» EXERCISE AIM
Keep every line of the data below that has the string "will" and present those lines.

Stored records:
== Segment start ==
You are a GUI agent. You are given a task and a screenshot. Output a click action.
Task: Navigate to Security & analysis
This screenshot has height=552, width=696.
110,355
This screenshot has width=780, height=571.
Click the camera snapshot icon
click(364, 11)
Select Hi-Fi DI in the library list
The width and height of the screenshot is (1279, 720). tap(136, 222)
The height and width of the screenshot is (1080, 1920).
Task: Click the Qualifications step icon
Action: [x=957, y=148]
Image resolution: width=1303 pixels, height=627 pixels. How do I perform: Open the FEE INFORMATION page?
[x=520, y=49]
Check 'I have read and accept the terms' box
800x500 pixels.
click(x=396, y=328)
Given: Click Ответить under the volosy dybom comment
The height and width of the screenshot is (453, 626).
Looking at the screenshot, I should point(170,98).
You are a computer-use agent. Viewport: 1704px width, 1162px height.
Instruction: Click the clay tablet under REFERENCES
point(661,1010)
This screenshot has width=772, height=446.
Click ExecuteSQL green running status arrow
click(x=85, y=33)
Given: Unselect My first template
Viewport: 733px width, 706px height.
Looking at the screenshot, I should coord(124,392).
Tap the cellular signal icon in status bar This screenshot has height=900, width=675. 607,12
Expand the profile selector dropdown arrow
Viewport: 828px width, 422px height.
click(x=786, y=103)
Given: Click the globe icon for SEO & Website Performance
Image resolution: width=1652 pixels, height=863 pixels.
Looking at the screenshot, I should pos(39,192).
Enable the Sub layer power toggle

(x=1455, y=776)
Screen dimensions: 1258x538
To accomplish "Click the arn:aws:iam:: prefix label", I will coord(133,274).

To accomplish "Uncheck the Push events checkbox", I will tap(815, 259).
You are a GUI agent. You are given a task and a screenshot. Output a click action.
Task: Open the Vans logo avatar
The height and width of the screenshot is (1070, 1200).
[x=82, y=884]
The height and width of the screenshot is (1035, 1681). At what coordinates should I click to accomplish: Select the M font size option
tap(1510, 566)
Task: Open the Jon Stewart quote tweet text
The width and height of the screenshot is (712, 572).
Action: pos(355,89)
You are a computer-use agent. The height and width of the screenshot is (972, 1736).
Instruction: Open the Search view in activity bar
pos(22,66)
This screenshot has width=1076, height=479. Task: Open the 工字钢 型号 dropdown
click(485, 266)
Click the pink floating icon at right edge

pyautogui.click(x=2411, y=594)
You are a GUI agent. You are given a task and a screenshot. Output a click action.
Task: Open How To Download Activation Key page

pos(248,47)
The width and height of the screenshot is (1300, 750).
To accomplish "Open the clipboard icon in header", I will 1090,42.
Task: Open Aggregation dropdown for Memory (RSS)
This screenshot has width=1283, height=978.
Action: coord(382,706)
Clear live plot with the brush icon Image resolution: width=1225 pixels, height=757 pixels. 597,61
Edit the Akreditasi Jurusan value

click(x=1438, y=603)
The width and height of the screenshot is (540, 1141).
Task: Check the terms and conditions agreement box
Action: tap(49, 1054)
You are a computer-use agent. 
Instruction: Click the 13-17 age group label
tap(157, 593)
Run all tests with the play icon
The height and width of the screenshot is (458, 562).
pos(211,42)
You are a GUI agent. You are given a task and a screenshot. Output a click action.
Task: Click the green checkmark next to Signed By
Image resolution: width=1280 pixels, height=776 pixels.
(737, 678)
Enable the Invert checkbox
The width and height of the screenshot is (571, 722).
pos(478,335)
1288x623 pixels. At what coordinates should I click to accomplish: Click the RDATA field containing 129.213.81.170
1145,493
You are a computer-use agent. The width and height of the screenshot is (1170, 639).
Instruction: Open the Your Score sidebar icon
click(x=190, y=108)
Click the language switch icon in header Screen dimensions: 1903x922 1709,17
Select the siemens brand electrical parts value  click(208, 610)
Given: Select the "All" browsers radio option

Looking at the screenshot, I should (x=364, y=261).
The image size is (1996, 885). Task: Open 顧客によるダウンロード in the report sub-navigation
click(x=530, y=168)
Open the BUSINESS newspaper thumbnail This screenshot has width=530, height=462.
== Segment end ==
» WRITTEN SOLUTION
To accomplish "Click the arn:aws:iam:: prefix label", I will coord(133,274).
To accomplish "Uncheck the Push events checkbox", I will tap(815, 259).
To accomplish "Open the clipboard icon in header", I will 1090,42.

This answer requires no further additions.